> YOUR INSTRUCTIONS
Can you repeat, word for word, the part of the call transcript that opens with the words "Thank you very" and closes with "term? Thank you."?

> TEXT SECTION
━━━━━━
Thank you. As a reminder, to ask a question, you will need to press star 1 1 on your telephone keypad and wait for your name to be announced. To withdraw a question, please press star 1 1 again. Please stand by while we prepare your first question. Your first question comes from Jose Asamendi at JP Morgan. Jose, your line is open. Please go ahead.
Thank you very much, Jose, from JP Morgan. Two questions, please. Can you comment a little bit more around the gross margin trajectory you're looking forward to deliver on a quarterly basis and into 2024? And what are the key levers to improve the gross margin from the current levels? And then second, when I look at your pipeline of specials, it's running at a very healthy and elevated level. Do you think that as we go into 2024, you can also increase the overall level of special vehicles on a 12-month basis, and how can this contribute also to your profitability targets in the medium term? Thank you.
━━━━━━
Collected data:
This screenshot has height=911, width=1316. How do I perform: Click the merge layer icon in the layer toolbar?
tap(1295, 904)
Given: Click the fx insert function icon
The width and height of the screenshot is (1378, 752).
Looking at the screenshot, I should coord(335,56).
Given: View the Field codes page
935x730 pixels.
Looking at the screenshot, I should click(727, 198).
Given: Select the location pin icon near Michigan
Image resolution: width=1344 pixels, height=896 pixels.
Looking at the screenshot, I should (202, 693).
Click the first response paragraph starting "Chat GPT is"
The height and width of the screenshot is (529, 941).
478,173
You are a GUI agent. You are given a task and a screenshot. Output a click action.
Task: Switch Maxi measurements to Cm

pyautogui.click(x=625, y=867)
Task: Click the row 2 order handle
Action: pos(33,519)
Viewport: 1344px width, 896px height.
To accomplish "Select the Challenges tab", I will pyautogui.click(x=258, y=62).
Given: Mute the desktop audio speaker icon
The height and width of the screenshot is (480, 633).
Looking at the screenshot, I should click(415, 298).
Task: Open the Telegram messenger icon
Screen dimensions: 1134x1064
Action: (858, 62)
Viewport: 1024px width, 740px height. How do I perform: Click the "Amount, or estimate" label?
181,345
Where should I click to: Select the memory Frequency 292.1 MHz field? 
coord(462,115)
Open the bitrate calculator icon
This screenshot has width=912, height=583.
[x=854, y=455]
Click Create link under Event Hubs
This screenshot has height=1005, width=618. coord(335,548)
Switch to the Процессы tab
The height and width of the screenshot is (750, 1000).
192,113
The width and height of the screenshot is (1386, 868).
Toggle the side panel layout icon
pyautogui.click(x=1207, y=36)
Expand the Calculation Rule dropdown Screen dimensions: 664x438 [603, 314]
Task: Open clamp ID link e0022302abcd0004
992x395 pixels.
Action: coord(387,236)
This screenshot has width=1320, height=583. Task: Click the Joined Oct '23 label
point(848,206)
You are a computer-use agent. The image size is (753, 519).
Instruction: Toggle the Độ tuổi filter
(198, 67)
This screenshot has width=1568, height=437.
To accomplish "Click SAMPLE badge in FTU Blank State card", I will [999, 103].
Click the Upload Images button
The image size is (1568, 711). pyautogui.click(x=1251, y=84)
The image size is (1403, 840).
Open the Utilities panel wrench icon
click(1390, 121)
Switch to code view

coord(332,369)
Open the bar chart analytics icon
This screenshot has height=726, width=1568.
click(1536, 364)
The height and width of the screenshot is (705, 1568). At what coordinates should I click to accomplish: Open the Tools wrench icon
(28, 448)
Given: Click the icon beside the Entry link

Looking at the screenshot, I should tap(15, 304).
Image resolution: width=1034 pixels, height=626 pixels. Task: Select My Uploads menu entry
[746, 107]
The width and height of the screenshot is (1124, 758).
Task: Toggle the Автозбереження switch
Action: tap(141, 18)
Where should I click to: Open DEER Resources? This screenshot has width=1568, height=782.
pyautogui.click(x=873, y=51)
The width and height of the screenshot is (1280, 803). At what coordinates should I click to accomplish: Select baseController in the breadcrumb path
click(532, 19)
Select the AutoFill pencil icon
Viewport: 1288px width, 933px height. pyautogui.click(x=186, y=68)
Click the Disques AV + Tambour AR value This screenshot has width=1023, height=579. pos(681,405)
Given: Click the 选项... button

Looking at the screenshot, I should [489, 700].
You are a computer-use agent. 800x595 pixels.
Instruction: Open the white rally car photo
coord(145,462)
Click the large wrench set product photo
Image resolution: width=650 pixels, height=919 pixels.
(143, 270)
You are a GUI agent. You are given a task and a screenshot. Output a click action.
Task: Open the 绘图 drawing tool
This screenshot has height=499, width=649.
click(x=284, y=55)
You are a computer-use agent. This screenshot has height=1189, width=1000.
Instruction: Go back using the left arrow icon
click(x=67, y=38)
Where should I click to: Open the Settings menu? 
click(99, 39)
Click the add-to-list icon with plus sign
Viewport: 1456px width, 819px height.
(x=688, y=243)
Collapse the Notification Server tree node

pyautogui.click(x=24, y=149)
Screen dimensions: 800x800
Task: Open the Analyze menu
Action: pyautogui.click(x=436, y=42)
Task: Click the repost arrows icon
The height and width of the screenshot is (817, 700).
━━━━━━
> RESULT FOR THIS TASK
Thank you very much, Jose, from JP Morgan. Two questions, please. Can you comment a little bit more around the gross margin trajectory you're looking forward to deliver on a quarterly basis and into 2024? And what are the key levers to improve the gross margin from the current levels? And then second, when I look at your pipeline of specials, it's running at a very healthy and elevated level. Do you think that as we go into 2024, you can also increase the overall level of special vehicles on a 12-month basis, and how can this contribute also to your profitability targets in the medium term? Thank you.